Ropa
MAE: Podnosi prognozę popytu dla ropy i przestrzega przed koronawirusem
Międzynarodowa Agencja Energii podniosła swoją prognozę dla popytu na ropę naftową w 2020 roku. Wyraźnie zaznaczono jednak, że poważnym zagrożeniem dla jej realizacji jest utrzymujące się szybkie tempo rozprzestrzeniania koronawirusa.
Analitycy MAE spodziewają się, że w bieżącym roku średnie zapotrzebowanie na „czarne złoto” wyniesie 92,1 mln baryłek dziennie. W stosunku do prognoz z ubiegłego miesiąca oznacza to wzrost.o 400 tys. b/d.
Zdaniem MAE rynek ropy „niewątpliwie poczynił postępy” w ostatnich miesiącach, ale równocześnie rosnąca liczba zakażeń w wielu krajach „jest niepokojącym przypomnieniem, że pandemia nie jest pod kontrolą”.

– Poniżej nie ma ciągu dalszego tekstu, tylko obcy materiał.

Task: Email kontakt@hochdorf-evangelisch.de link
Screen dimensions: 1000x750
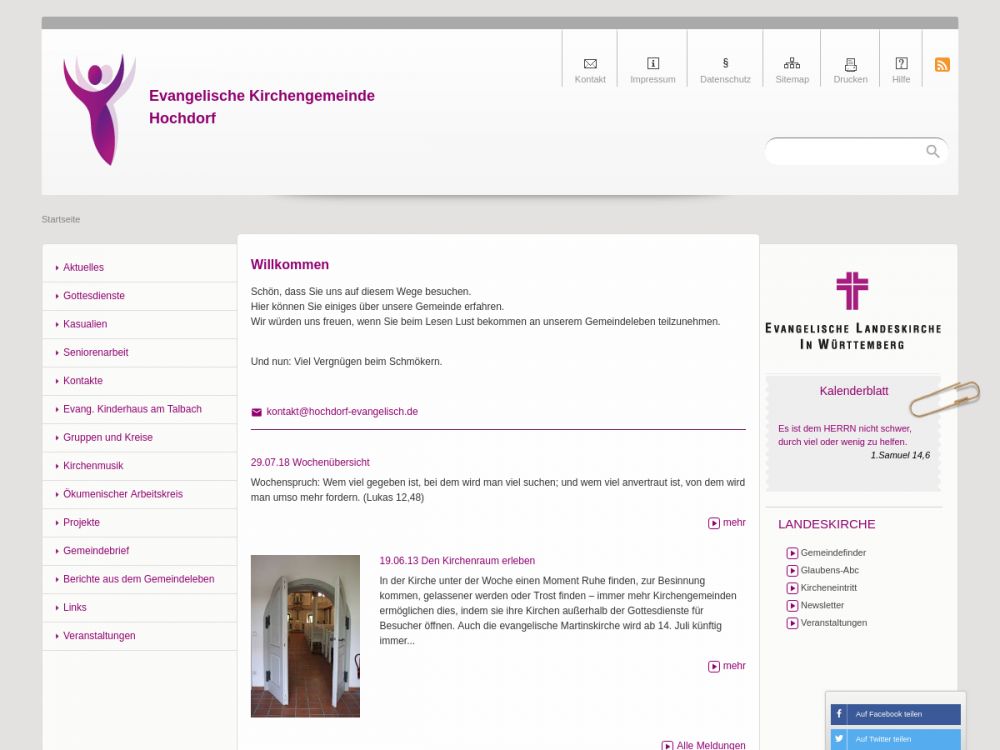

Częściowe złagodzenie ograniczeń, które stało się udziałem części krajów, spowodowało silne odbicie na rynku paliw zarówno w maju, jak i czerwcu. Eksperci MAE twierdzą, że podobnej sytuacji należy oczekiwać także w lipcu.
Pozytywnie na rynek ropy wpływa fakt, że sygnatariusze porozumienia OPEC+ wypełniają jego założenia w 108%, ograniczając tym samym podaż i stymulując ceny surowca.